(Stored items from a collection)
*** Block opens ***

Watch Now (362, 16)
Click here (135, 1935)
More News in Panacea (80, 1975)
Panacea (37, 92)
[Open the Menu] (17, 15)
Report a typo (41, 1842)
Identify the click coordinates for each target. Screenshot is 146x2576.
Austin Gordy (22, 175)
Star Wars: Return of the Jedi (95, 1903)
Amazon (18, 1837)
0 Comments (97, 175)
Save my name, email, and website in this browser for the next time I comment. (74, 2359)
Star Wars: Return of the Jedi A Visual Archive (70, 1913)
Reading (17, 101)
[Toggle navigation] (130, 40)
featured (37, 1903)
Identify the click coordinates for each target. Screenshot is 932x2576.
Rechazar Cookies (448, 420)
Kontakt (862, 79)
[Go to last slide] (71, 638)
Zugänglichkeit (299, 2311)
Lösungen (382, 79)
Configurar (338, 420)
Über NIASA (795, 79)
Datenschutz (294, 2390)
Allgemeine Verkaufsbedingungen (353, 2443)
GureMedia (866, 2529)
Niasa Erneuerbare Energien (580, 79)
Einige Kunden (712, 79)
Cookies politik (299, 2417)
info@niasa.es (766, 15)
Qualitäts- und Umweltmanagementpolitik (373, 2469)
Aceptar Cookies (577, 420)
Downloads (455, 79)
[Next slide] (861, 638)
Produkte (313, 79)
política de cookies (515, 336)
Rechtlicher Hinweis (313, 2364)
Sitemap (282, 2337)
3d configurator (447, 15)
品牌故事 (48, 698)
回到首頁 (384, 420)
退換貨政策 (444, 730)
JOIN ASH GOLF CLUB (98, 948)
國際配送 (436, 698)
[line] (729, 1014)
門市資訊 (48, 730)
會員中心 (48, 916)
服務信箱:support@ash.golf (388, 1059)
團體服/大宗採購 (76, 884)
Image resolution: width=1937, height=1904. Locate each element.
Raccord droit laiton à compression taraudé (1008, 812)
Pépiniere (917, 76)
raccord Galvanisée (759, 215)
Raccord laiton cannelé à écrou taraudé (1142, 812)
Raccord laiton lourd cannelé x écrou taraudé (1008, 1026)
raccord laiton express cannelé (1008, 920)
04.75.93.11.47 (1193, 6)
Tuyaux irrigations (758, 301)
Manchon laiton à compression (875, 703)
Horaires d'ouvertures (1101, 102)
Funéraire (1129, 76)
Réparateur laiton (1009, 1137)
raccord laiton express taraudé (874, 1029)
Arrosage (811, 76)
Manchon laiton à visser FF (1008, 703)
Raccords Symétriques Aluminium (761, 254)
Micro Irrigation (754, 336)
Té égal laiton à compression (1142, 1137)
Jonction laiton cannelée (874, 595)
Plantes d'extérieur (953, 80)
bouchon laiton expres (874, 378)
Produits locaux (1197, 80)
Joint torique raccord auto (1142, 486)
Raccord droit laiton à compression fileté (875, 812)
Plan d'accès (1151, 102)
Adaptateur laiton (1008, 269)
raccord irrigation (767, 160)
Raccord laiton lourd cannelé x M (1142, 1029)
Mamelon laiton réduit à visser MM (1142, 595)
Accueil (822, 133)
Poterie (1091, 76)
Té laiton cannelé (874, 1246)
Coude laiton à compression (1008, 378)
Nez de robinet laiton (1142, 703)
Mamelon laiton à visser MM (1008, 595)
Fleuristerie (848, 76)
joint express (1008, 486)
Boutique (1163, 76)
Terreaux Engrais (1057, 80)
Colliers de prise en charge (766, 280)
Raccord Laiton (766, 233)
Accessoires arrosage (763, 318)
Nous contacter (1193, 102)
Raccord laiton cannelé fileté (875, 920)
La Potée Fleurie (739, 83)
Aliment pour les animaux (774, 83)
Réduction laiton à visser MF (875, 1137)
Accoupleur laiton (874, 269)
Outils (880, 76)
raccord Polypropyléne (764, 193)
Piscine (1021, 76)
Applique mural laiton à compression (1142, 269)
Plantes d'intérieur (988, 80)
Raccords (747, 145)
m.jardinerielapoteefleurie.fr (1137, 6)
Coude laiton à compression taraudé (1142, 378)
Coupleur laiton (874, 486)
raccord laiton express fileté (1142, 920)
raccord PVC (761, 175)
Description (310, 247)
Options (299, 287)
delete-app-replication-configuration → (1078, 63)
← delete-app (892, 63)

*** Block closes ***

Output, from the data above, the lines from the line with "Downloads (455, 79)" to the line with "raccord laiton express taraudé (874, 1029)" exactly as they stand, both ends included and nothing else.

Downloads (455, 79)
[Next slide] (861, 638)
Produkte (313, 79)
política de cookies (515, 336)
Rechtlicher Hinweis (313, 2364)
Sitemap (282, 2337)
3d configurator (447, 15)
品牌故事 (48, 698)
回到首頁 (384, 420)
退換貨政策 (444, 730)
JOIN ASH GOLF CLUB (98, 948)
國際配送 (436, 698)
[line] (729, 1014)
門市資訊 (48, 730)
會員中心 (48, 916)
服務信箱:support@ash.golf (388, 1059)
團體服/大宗採購 (76, 884)
Image resolution: width=1937, height=1904. Locate each element.
Raccord droit laiton à compression taraudé (1008, 812)
Pépiniere (917, 76)
raccord Galvanisée (759, 215)
Raccord laiton cannelé à écrou taraudé (1142, 812)
Raccord laiton lourd cannelé x écrou taraudé (1008, 1026)
raccord laiton express cannelé (1008, 920)
04.75.93.11.47 (1193, 6)
Tuyaux irrigations (758, 301)
Manchon laiton à compression (875, 703)
Horaires d'ouvertures (1101, 102)
Funéraire (1129, 76)
Réparateur laiton (1009, 1137)
raccord laiton express taraudé (874, 1029)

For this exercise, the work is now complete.